These wrappers don't return some "overhead" - they return the amount of
log space the intent will consume. Can we please call them
xfs_<intent_type>_log_space()?

> +
> +	/* unmapping crosslinked metadata blocks */
> +	const unsigned int	t1 = rui;
> +
> +	/* freeing metadata blocks */
> +	const unsigned int	t2 = rui + efi;
> +
> +	/* worst case of all four possible scenarios */
> +	const unsigned int	per_intent = max(t1, t2);

When is per_intent going to be different to t2? i.e. rui + efi > rui
will always be true, so we don't need to calculate it at runtime.

i.e. what "four scenarios" is this actually handling?

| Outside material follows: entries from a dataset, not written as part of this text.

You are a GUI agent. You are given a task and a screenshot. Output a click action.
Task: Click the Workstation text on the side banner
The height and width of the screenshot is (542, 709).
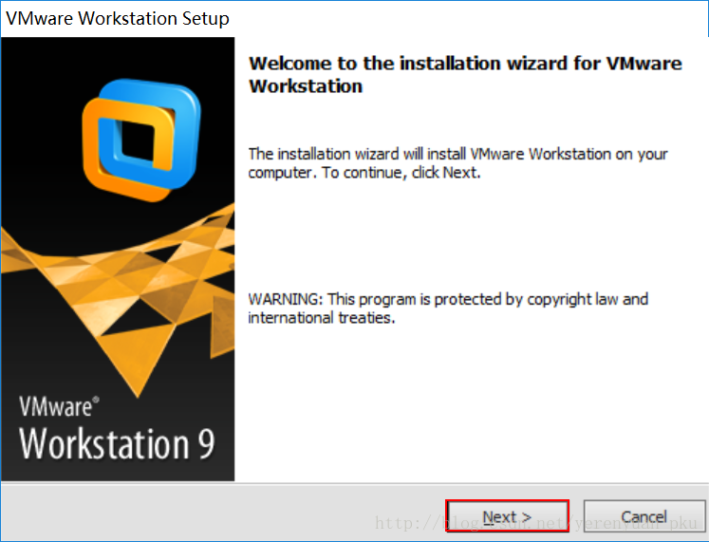(x=104, y=444)
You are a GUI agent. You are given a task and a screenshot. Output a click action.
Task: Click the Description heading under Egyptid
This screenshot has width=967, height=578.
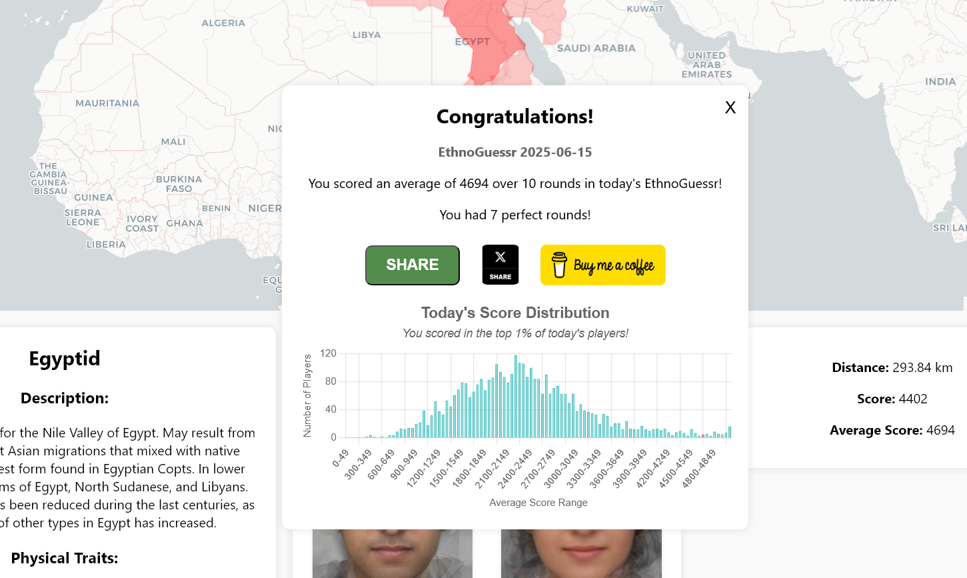pyautogui.click(x=65, y=398)
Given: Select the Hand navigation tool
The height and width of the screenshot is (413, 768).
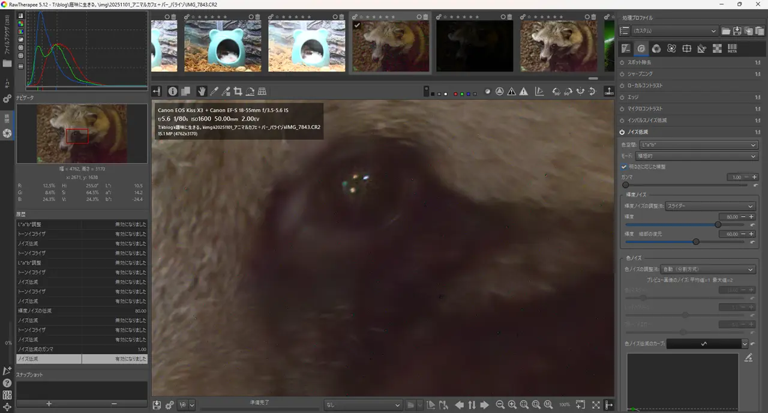Looking at the screenshot, I should pyautogui.click(x=202, y=91).
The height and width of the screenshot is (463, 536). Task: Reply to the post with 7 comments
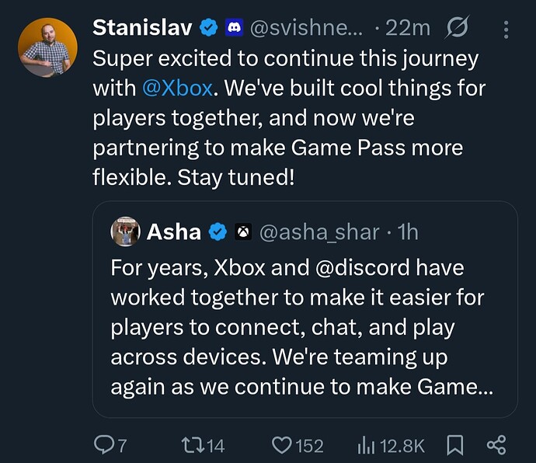tap(110, 445)
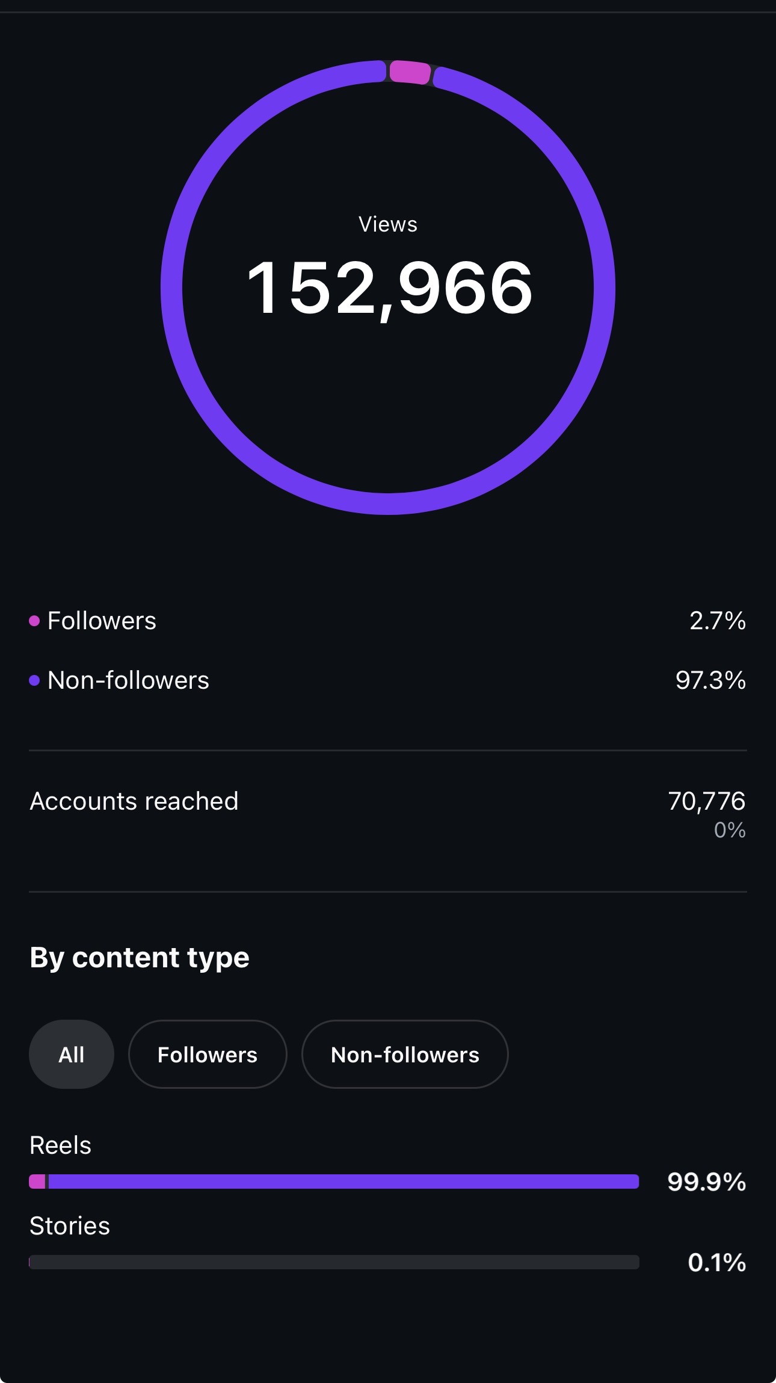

I can't work
out what they are from the code or the description...

> +	/*
> +	 * tr_itruncate has enough logres to unmap two file extents; use only
> +	 * half the log reservation for intent items so there's space to do
> +	 * actual work and requeue intent items.
> +	 */
> +	const unsigned int	ret = sc->tp->t_log_res / (2 * per_intent);

So we are assuming only a single type of log reservation is used for
these reaping transactions?

If so, this is calculating a value that is constant for the life of
the mount and probably should be moved to all the other log
reservation calculation functions that are run at mount time and
stored with them.

i.e. this calculation is effectively:

	return (xfs_calc_itruncate_reservation(mp, false) >> 1) /
		(xfs_efi_log_space(1) + xfs_rui_log_space(1));

Also, I think that the algorithm used to calculate the number of
intents we can fit in such a transaction should be described in
the comment above the function, then implement the algorithm as
efficiently as possible (as we already do in xfs_trans_resv.c).

> +	trace_xreap_agextent_max_deferred_reaps(sc->tp, per_intent, ret);

If it is calculated at mount time, this can be emitted along with
all the other log reservations calculated at mount time.

> +	return max(1, ret);

Why? tp->t_logres should always be much greater than the intent
size. How will this ever evaluate as zero without there being some
other serious log/transaction reservation bug elsewhere in the code?

i.e. if we can get zero here, that needs ASSERTS and/or WARN_ON
output and a filesystem shutdown because there is something
seriously wrong occurring in the filesystem.

-Dave.
-- 
Dave Chinner
david@fromorbit.com